Instructions for the task: Return every line from the records below that contains the string "size".

__________________________________________________

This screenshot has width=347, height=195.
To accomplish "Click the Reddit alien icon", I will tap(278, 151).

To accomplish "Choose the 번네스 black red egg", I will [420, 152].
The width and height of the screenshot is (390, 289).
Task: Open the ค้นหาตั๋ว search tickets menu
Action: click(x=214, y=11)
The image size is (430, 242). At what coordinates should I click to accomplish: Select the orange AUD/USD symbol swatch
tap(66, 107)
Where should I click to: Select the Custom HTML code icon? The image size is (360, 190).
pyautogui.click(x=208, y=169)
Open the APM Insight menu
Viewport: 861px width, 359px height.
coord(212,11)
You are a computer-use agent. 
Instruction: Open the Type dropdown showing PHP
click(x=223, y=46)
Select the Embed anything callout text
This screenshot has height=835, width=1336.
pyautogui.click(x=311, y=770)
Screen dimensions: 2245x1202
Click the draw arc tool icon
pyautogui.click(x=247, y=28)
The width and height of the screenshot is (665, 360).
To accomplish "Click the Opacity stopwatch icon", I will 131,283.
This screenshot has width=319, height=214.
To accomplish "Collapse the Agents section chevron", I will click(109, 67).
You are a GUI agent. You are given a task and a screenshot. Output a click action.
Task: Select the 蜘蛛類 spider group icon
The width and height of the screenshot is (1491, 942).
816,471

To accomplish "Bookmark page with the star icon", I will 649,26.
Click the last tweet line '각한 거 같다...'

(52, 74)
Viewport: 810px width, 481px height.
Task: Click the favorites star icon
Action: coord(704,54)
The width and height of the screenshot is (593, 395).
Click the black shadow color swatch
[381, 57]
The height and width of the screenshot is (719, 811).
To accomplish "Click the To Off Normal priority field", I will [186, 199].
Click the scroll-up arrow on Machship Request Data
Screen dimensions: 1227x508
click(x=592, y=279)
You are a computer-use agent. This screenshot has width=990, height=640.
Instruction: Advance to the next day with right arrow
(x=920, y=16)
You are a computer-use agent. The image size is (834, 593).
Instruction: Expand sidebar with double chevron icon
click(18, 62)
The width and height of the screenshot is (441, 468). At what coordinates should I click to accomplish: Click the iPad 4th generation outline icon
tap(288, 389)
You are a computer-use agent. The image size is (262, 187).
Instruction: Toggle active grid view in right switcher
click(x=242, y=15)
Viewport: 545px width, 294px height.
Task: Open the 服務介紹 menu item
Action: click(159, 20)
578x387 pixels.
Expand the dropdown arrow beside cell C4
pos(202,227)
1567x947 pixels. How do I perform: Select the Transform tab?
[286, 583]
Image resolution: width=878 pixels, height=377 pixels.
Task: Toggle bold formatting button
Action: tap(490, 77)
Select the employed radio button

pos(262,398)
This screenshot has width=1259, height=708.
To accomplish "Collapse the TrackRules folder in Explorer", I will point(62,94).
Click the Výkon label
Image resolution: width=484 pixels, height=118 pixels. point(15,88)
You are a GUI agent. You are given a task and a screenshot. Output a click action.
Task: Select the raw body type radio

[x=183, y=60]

__________________________________________________

Reply:
The image size is (430, 242). At what coordinates should I click to accomplish: Select the orange AUD/USD symbol swatch
Where should I click to: Select the Custom HTML code icon? The image size is (360, 190).
You are a computer-use agent. The image size is (834, 593).
You are a computer-use agent. The image size is (262, 187).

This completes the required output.